Stored data
==========

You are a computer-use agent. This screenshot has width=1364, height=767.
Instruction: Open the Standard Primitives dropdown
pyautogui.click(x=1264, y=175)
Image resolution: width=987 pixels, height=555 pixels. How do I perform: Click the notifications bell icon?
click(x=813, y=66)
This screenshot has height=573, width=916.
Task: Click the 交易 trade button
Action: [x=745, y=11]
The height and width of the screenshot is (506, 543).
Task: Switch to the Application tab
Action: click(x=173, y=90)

==========

PROBLEM DETAILS
All entries above need to be copied verbatim.

EXERCISE OUTPUT
You are a computer-use agent. This screenshot has width=1364, height=767.
Instruction: Open the Standard Primitives dropdown
pyautogui.click(x=1264, y=175)
Image resolution: width=987 pixels, height=555 pixels. How do I perform: Click the notifications bell icon?
click(x=813, y=66)
This screenshot has height=573, width=916.
Task: Click the 交易 trade button
Action: [x=745, y=11]
The height and width of the screenshot is (506, 543).
Task: Switch to the Application tab
Action: click(x=173, y=90)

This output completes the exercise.